Tuesday 16 July 2013

Drugs in Sport: Maintaining our Integrity


Drugs in sport. This is an issue that everyone in the Nut Up or Shut Up team feels strongly about. I know I certainly do. It is an issue that I have grown up to know a lot about because of my father. He is an avid cyclist, and ever since he took up riding, he has watched the Tour de France. Now, when Lance Armstrong began to really get a stranglehold on the event, Dad looked up to this guy. He thought Armstrong was the definition of an elite athlete. He believed Lance when he said he did not take drugs to win his 7 Tour de France titles. He was shattered when Armstrong was found guilty.

 

This kind of story, is unfortunately, becoming more and more prominent in today’s world of experimental sport scientists. It saddens me because I have grown up to believe that to be the best, one must also have outstanding integrity and passion. I don’t doubt the likes of Lance Armstrong or Alberto Contador had the passion for the sport and the willingness to win at all costs, but the ‘at all costs’ side of things began to rule their path in the sport over simply being the best based on pure merit.

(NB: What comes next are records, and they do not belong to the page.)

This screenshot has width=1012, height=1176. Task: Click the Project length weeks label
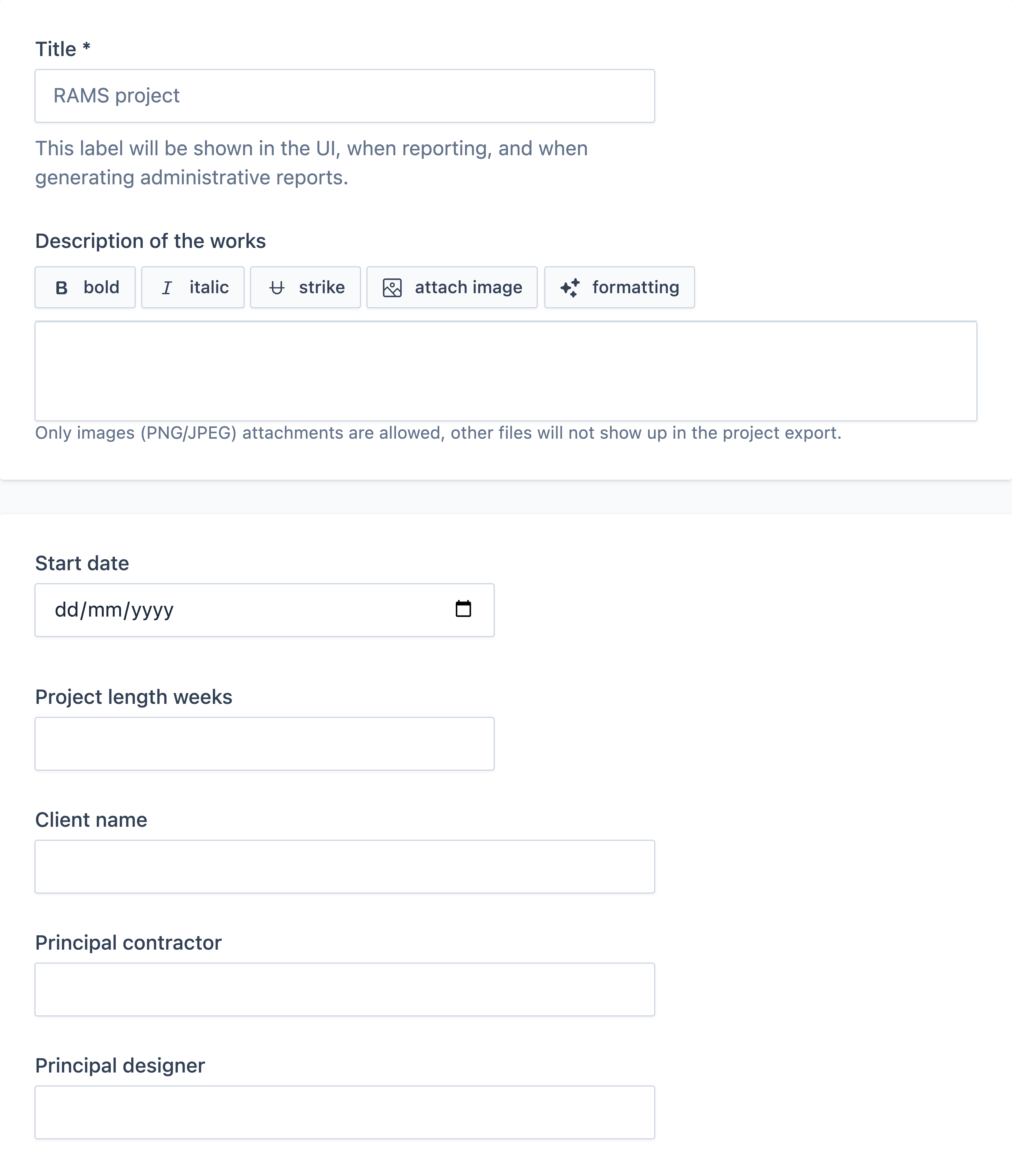tap(134, 697)
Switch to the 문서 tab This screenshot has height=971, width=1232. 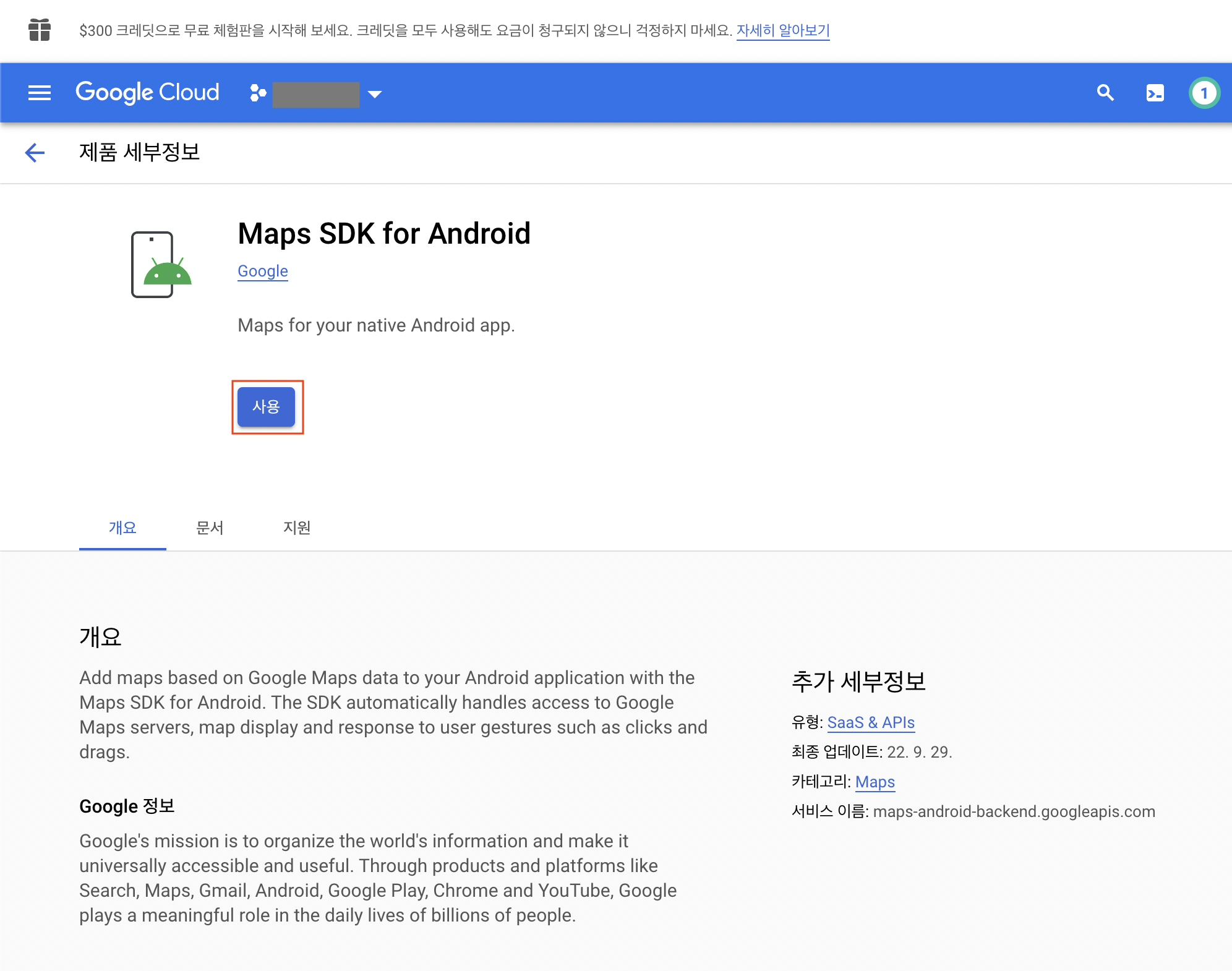point(210,528)
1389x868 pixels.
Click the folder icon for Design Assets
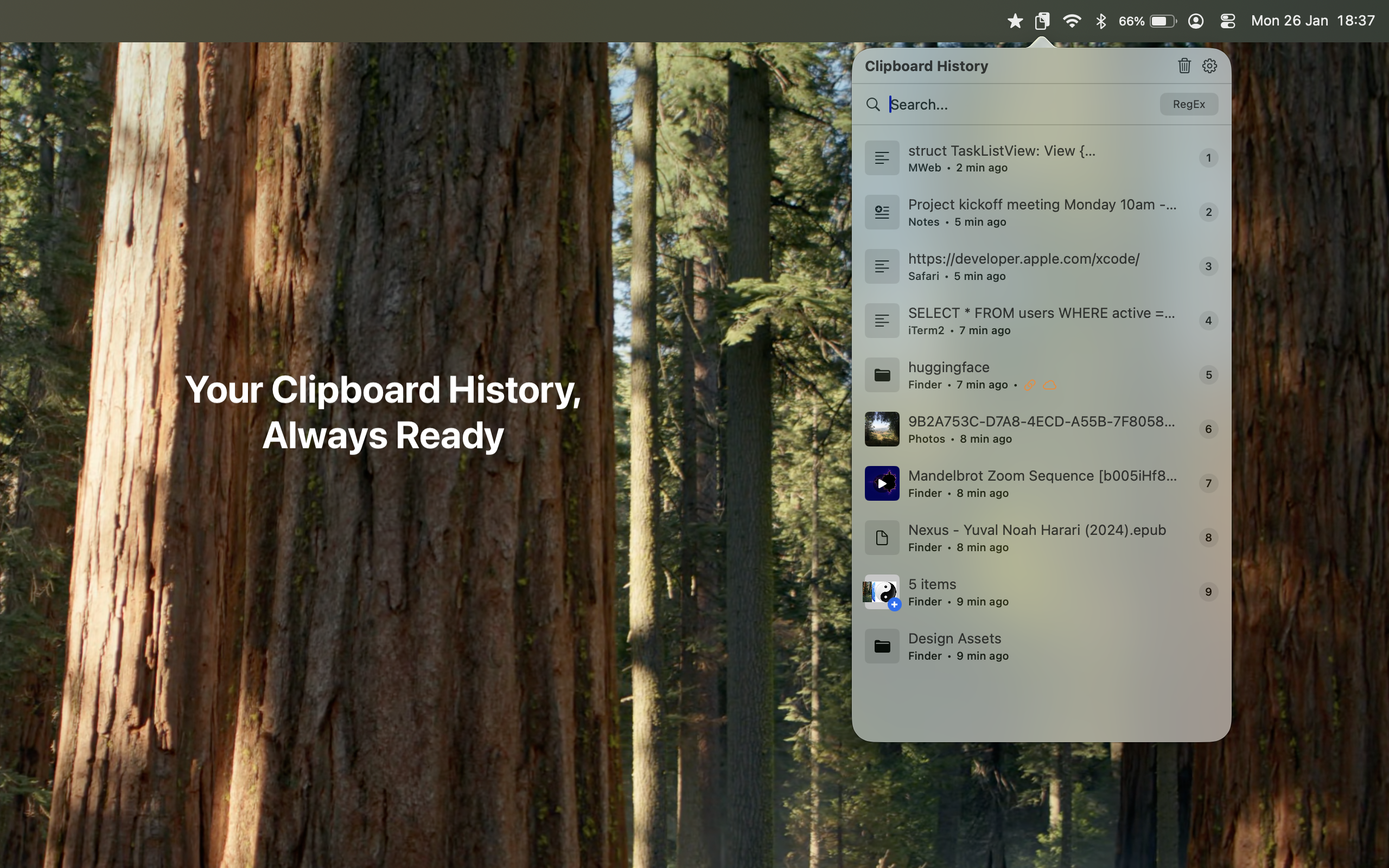point(882,645)
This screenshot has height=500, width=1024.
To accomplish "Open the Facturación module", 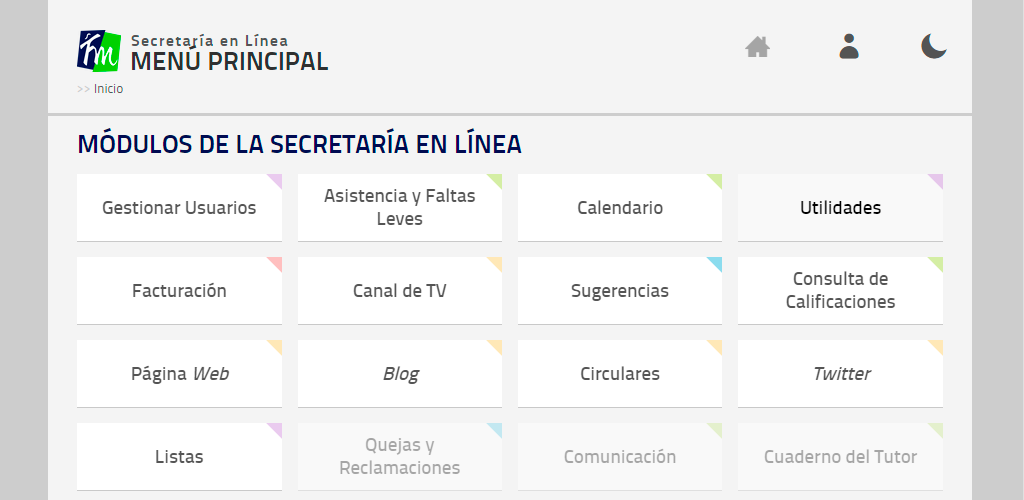I will tap(179, 291).
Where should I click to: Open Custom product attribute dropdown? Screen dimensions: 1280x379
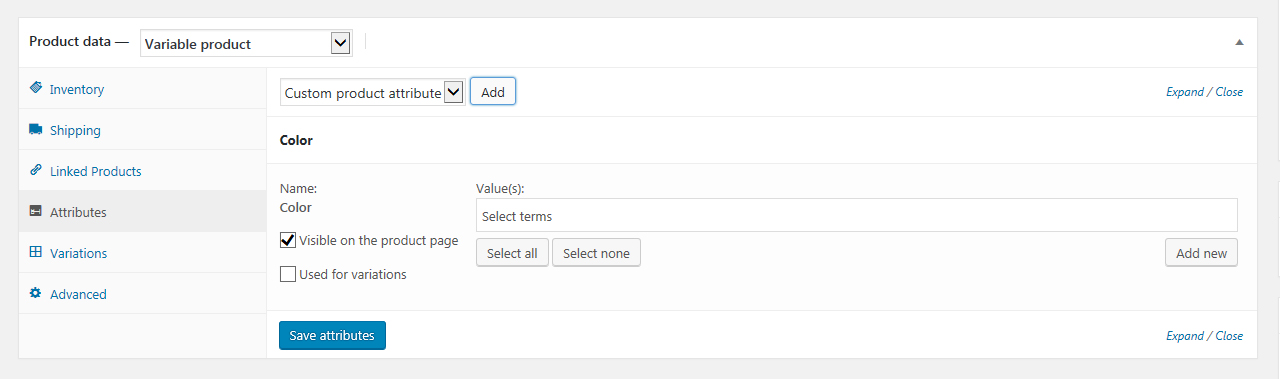tap(371, 92)
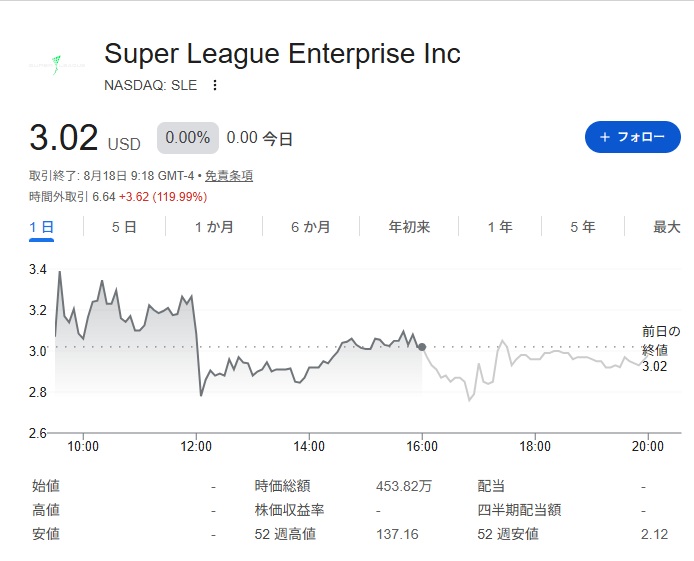Click the Super League company logo
Image resolution: width=694 pixels, height=561 pixels.
click(x=57, y=65)
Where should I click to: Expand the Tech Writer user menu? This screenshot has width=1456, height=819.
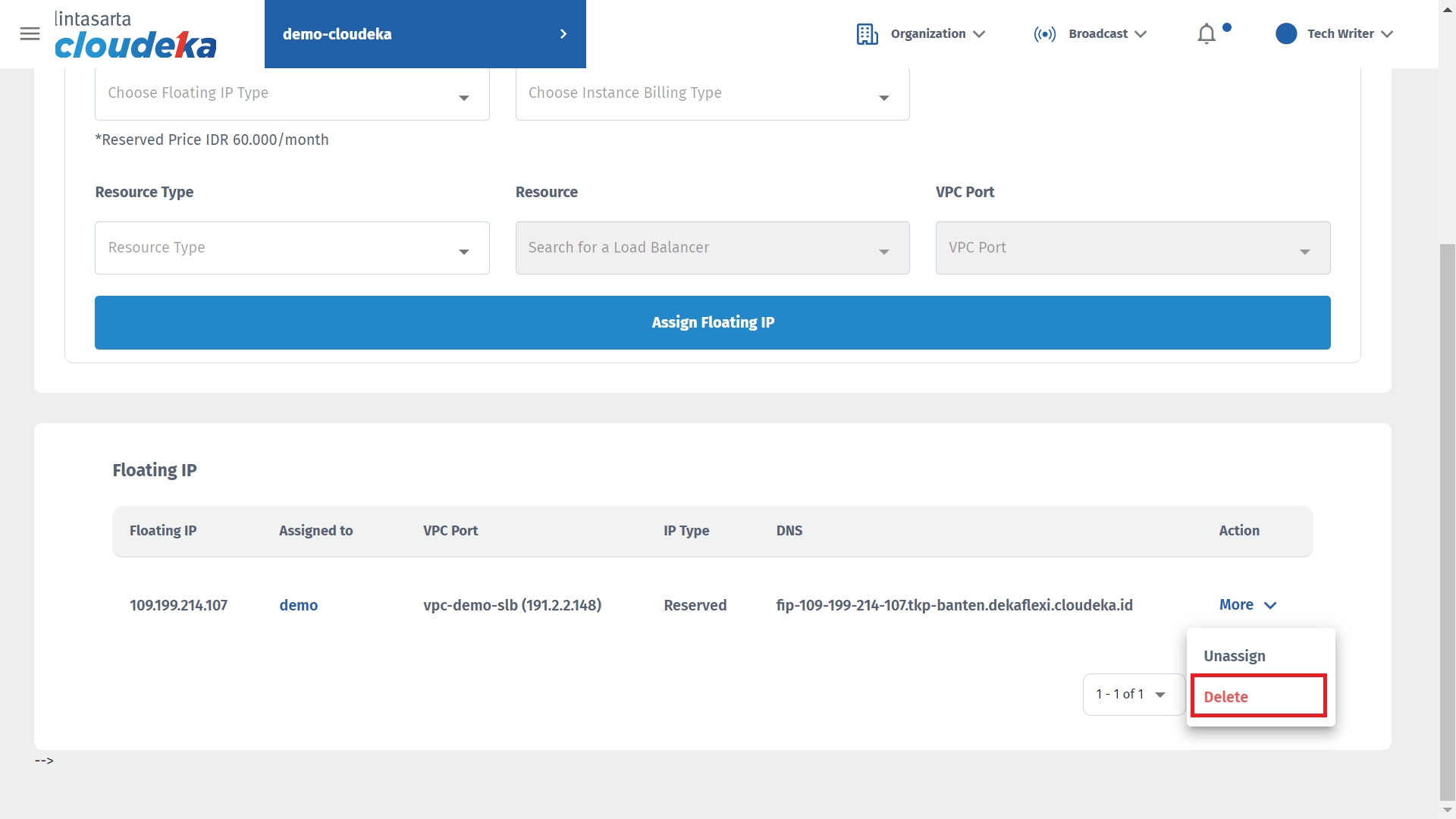coord(1387,34)
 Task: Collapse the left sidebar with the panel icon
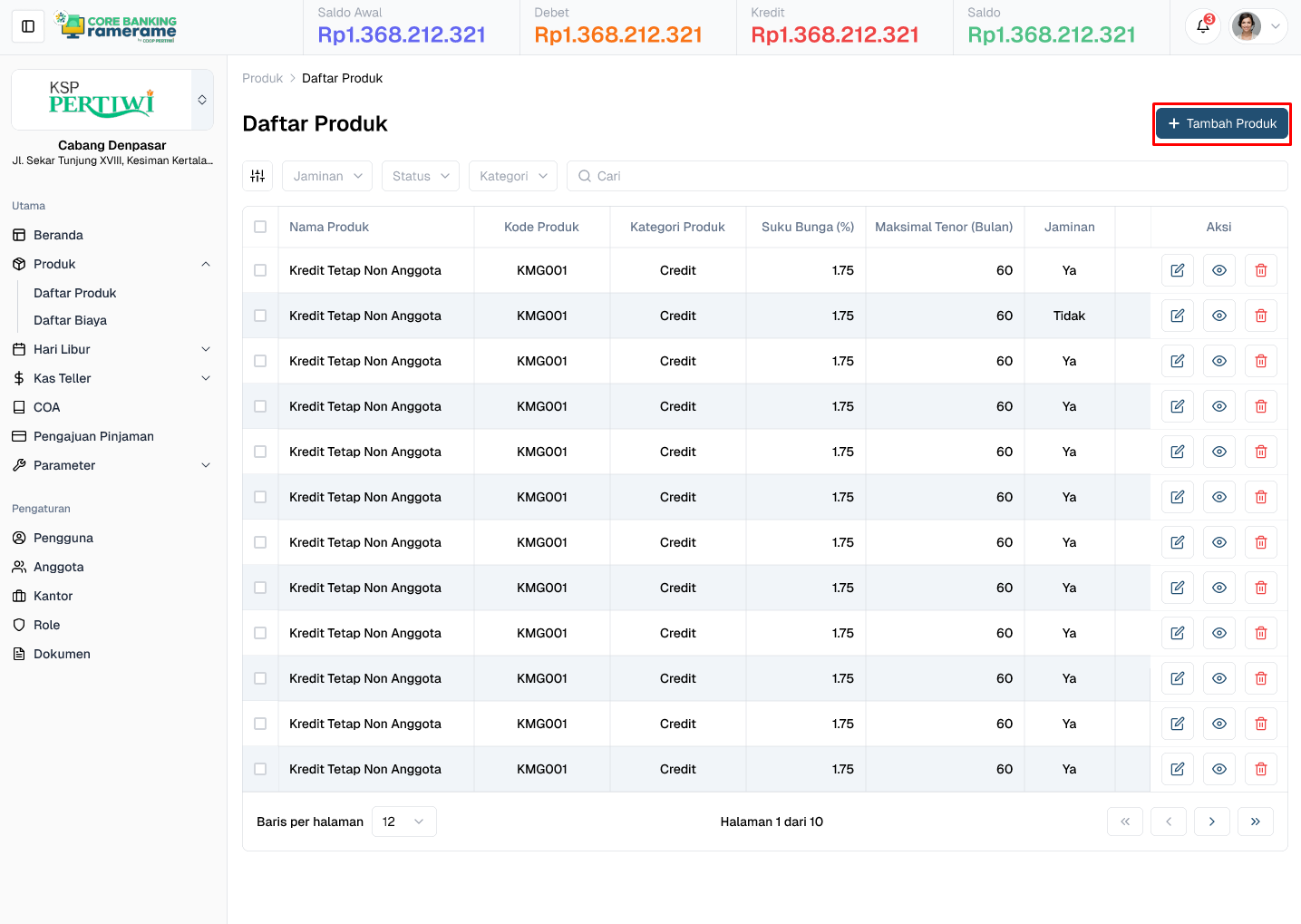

The most recent international sporting drug scandal would have to be Asafa Powell and Tyson Gay. These men competed at an OLYMPIC level in the athletics division. They won the hearts of millions and made millions more dream to become like them. They had kids from all over the world practicing their 100m sprint, hoping, dreaming, to one day line up on the starting blocks, wait for the gun and win an Olympic gold medal. But as is becoming increasingly common in the sporting world, these two men turned to drugs to try and win. In doing that, they have exposed themselves as cheats and fakes to their fans worldwide. Like Armstrong did to my Dad, these two men have crushed the trust that so many held in them.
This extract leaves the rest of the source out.